Consigne: Relevez et recopiez chaque ligne du matériel ci-dessous qui contient le mot « Select ». Tenez compte de la casse.

Données extraites:
══════════

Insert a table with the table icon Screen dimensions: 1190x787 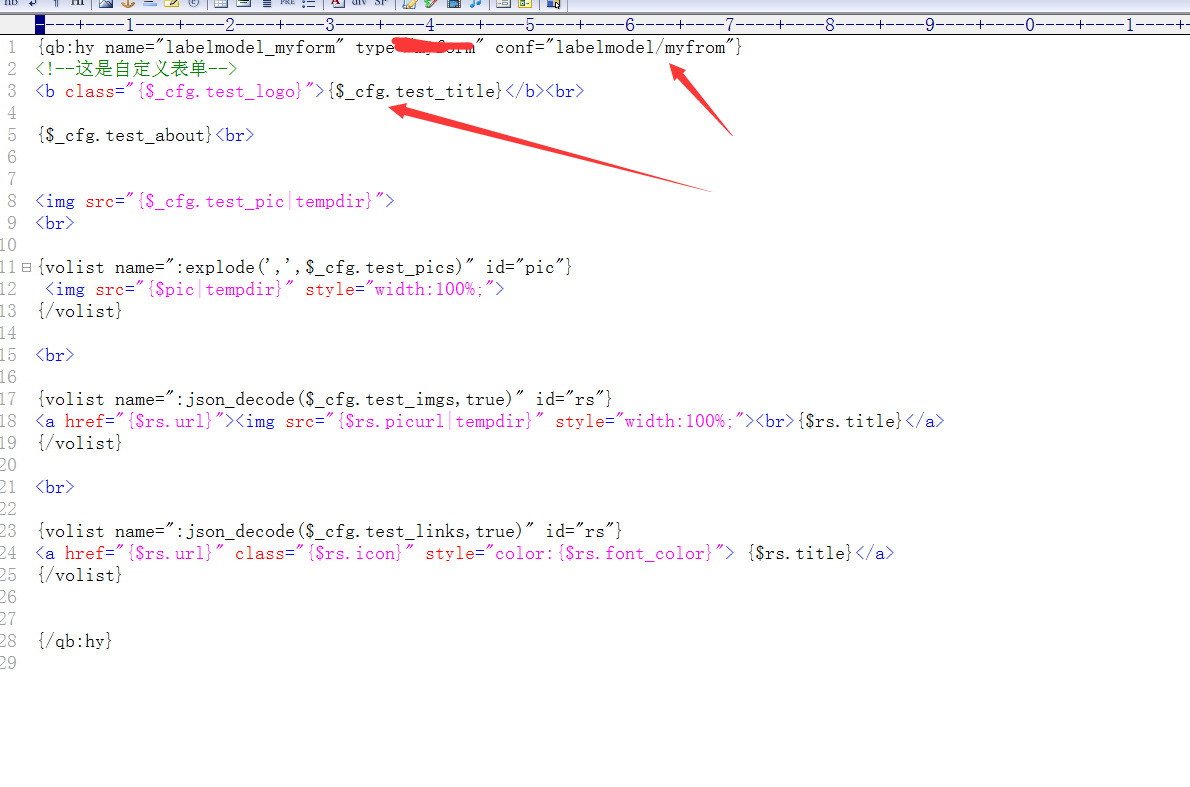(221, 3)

══════════

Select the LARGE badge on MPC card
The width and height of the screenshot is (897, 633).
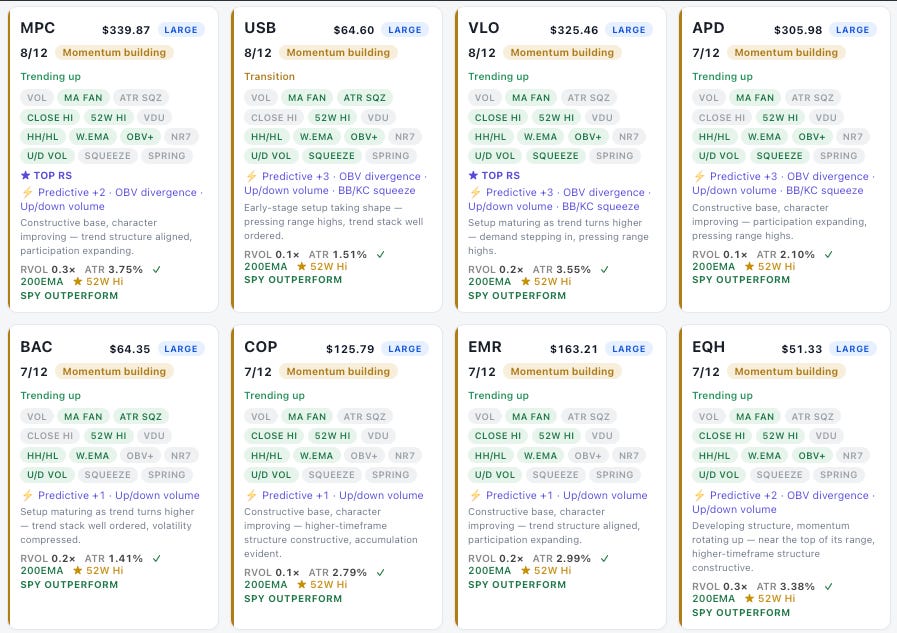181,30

══════════

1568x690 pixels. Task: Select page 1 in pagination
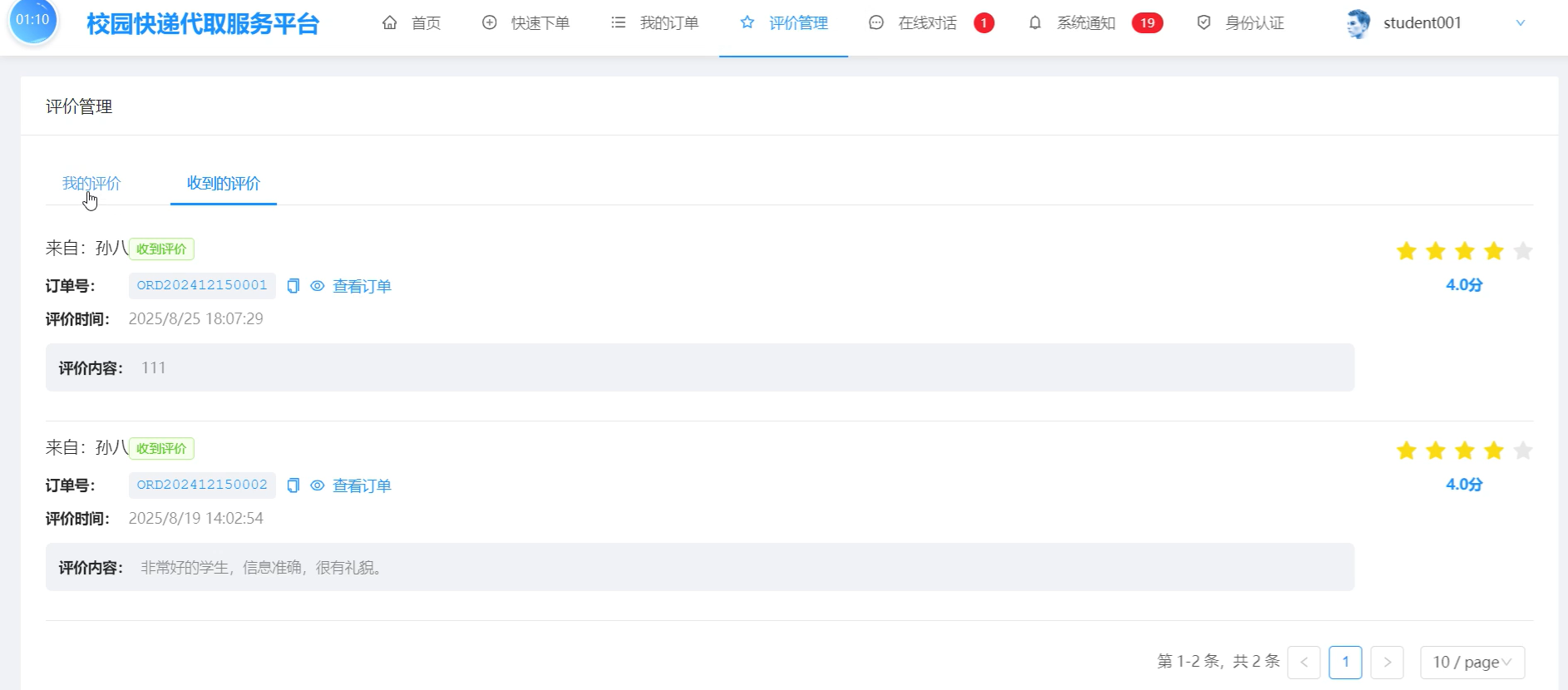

══════════

Solution:
Select the LARGE badge on MPC card
1568x690 pixels. Task: Select page 1 in pagination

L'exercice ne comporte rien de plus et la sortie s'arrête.